__Task inputs__.

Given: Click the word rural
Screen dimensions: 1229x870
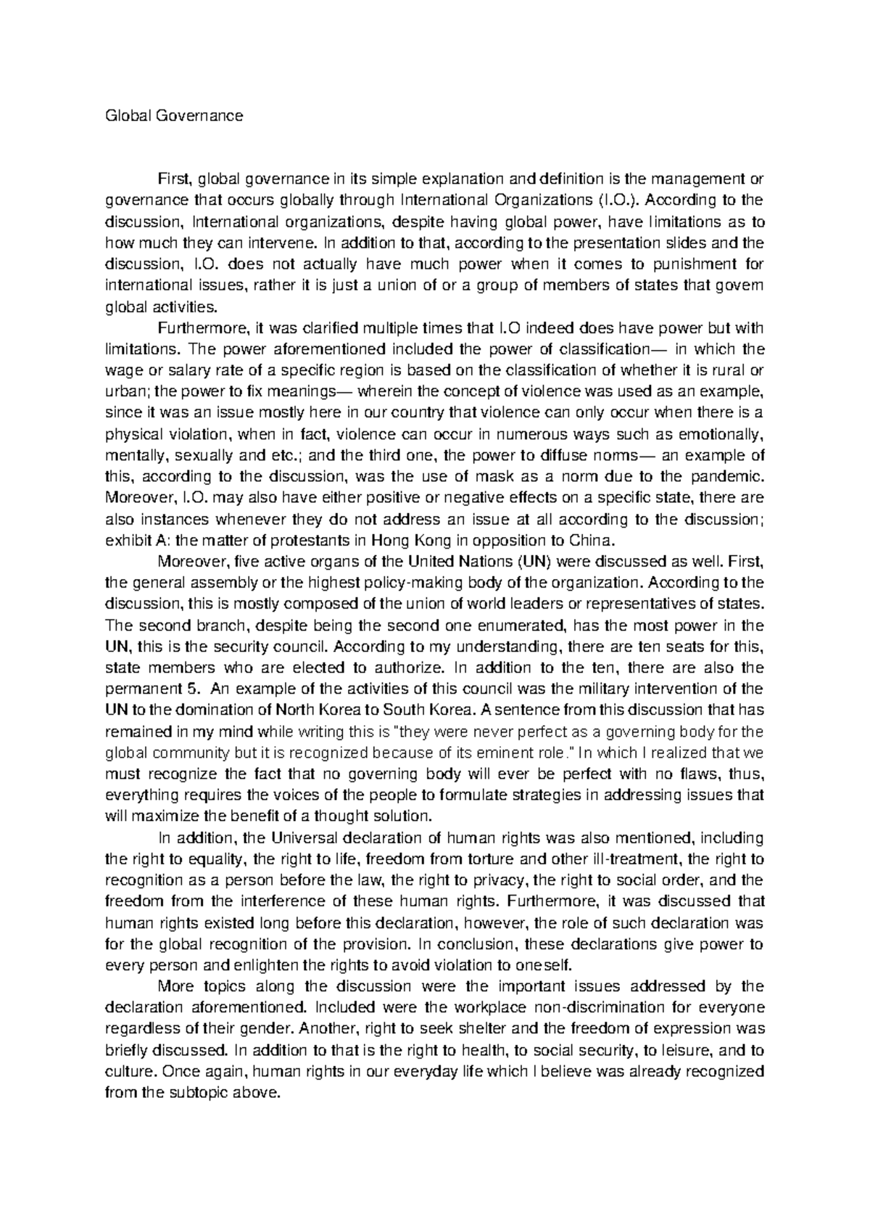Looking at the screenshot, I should point(731,371).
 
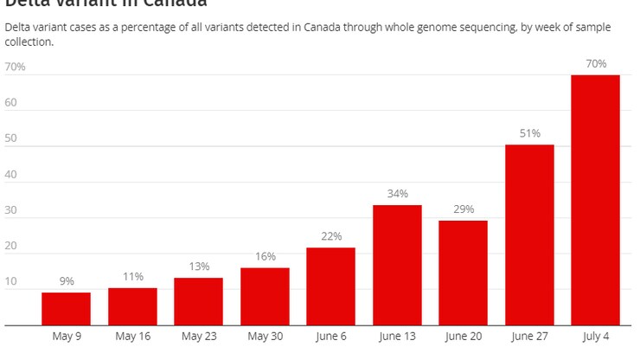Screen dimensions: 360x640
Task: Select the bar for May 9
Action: point(67,309)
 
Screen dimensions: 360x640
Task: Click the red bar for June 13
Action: point(397,265)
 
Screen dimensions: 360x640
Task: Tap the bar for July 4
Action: point(595,200)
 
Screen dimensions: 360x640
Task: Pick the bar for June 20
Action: point(463,273)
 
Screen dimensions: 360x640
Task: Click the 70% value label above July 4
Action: point(595,63)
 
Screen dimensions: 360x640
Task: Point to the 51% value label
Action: point(529,132)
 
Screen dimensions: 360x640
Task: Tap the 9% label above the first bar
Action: point(67,281)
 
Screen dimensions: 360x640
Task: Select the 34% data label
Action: point(397,193)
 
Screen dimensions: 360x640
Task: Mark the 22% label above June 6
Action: point(331,235)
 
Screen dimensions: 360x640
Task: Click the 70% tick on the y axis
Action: point(15,67)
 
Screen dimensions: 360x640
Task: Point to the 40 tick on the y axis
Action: point(11,174)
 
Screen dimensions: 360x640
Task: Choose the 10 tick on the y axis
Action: point(11,281)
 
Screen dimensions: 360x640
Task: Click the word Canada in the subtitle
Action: point(322,28)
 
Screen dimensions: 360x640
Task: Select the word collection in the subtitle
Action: point(27,42)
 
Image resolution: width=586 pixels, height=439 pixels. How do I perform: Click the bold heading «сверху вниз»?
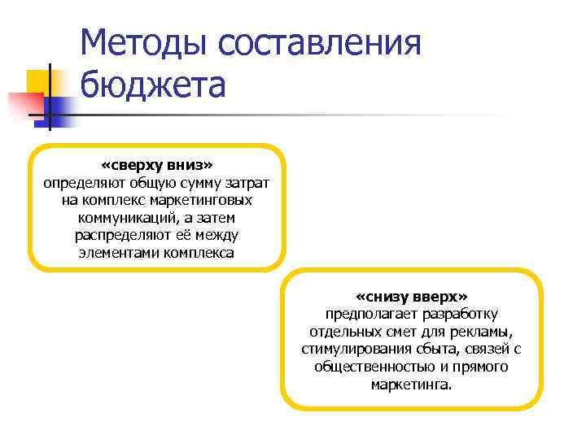157,166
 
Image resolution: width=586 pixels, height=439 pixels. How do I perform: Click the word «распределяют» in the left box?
123,235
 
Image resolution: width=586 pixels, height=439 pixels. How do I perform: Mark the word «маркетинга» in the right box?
409,385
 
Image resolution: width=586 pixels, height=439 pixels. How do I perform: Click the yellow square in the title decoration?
39,81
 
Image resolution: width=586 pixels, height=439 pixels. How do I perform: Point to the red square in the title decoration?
24,105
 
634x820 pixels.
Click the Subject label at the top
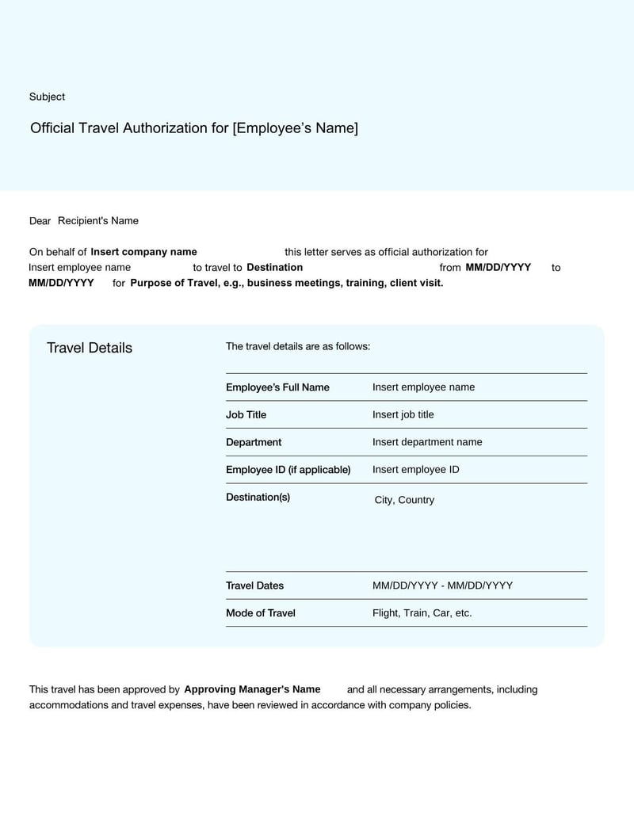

__Exercise__.
Show each line of the entries above that contains the string "June". Treat uppercase and lowercase letters as distinct.

__Written response__.
Task: Click the red bar for June 13
Task: Pick the bar for June 20
Task: Mark the 22% label above June 6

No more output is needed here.